Cependant, le modèle alimentaire agro-industriel montre ses limites. La centralisation du système alimentaire mondial et son contrôle par une minorité d'acteurs le rend extrêmement vulnérable à toute une série de crises potentielles (climatique, énergétique, économique, des minerais et de l'eau) (Servigne, 2013).
En Belgique comme dans le reste de l'Europe, les statistiques1 montrent très clairement la baisse continue du nombre de petits exploitants au profit des grandes exploitations. La situation à l'échelle du pays est celle d'une croissance de la superficie moyenne des exploitations qui indique une concentration toujours plus grande des moyens de production. Le nombre de fermes diminue (en moyenne 39 par semaine entre 2000 et 2013)2, le nombre d'agriculteurs diminue (59 par semaine) et la surface agricole utile (SAU) baisse également (89ha par semaine) au profit d'autres usages (urbanisation, industrie, infrastructures, loisirs) tandis que la production alimentaire subit la concurrence d'autres productions non-alimentaires (énergie, fibres).
L'accès à la terre constitue l'un des obstacles majeurs au maintien et au développement d'une agriculture durable qui permette d'assurer une alimentation saine et accessible aux populations. L'accès à la terre pour les petites fermes en Europe, et a fortiori en Belgique, est rendu difficile avant tout par la croissance du prix de la terre. Selon Eurostat (2012), le prix à l'hectare en Belgique a cru de 75 % entre 2000 et 2006 (de 14.145 à 24.888euros/ha). Cette croissance est liée à la spéculation, poussée par la pression exercée par les opportunités de plus-value (via l'urbanisation par exemple) et le fait que la terre devient une valeur refuge financière. Elle est aussi boostée par les crises alimentaires et financières récentes.

--------------------

Actions requises -
A – Répondez à ces questions sur le texte consacré à l'agriculture en Belgique, une réponse par ligne :
(i) Quels traits du système alimentaire mondial le rendent vulnérable à de multiples crises ?
(ii) Combien de fermes ont disparu en moyenne chaque semaine entre 2000 et 2013 ?
(iii) Quel était le prix à l'hectare en Belgique en 2006 selon Eurostat ?
B – D'après le texte consacré à l'agriculture en Belgique, pourquoi le prix de la terre a-t-il augmenté ? Répondez en une à trois phrases.
C – Poursuivez le texte consacré à l'agriculture en Belgique à partir de sa dernière phrase.

--------------------

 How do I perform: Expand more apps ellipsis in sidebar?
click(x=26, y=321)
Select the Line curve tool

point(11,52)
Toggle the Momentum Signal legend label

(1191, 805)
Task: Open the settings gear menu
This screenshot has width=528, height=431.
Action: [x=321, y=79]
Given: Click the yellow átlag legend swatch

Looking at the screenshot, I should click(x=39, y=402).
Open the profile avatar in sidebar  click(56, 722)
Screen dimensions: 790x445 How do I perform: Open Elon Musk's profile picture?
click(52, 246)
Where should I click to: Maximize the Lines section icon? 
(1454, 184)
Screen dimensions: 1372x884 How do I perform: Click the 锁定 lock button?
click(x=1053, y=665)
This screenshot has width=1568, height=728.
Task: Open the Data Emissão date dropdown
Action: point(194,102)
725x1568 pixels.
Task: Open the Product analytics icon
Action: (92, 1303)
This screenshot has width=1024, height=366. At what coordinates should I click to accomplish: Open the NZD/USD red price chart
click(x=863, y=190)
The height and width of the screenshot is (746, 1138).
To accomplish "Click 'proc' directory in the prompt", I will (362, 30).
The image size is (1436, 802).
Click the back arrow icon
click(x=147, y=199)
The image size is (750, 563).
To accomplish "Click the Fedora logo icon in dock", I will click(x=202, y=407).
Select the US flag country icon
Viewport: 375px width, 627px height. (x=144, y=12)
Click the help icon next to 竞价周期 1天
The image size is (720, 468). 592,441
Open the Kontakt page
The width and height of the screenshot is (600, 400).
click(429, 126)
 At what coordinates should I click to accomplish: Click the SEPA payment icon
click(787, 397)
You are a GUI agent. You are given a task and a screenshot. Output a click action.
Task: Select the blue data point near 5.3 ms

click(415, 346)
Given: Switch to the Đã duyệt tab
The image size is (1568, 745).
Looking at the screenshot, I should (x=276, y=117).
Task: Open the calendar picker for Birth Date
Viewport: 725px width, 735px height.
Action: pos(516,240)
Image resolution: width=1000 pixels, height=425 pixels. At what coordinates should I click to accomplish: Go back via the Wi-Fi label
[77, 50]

--------------------

Réponses dans l'ordre -
A –
(i) Sa centralisation et son contrôle par une minorité d'acteurs.
(ii) 39 fermes par semaine.
(iii) 24.888 euros/ha.

B – Le prix de la terre augmente à cause de la spéculation. Celle-ci est poussée par les possibilités de plus-value, par exemple grâce à l'urbanisation, et par le fait que la terre devient une valeur refuge financière. Les récentes crises alimentaires et financières accentuent aussi cette hausse.

C –
Cependant, la problématique de l'accès à la terre est restée à l'écart des agendas politiques jusqu'à présent : la question de la redistribution et des échanges de terre a été laissée à la discrétion du marché et des arrangements intra-familiaux. En conséquence, le marché de la terre en Belgique se caractérise aujourd'hui par la conjonction entre un marché de la location prédominant mais dans l'impasse3 et un marché des ventes sous pression. Le marché de la location est dans l'impasse en grande partie à cause du caractère obsolète du bail à ferme4 qui, initialement conçu pour protéger l'agriculteur, se retourne aujourd'hui contre lui. Le marché des ventes de terres est quand à lui sous pression du fait que l'accroissement de la valeur de la terre favorise les comportements spéculatifs.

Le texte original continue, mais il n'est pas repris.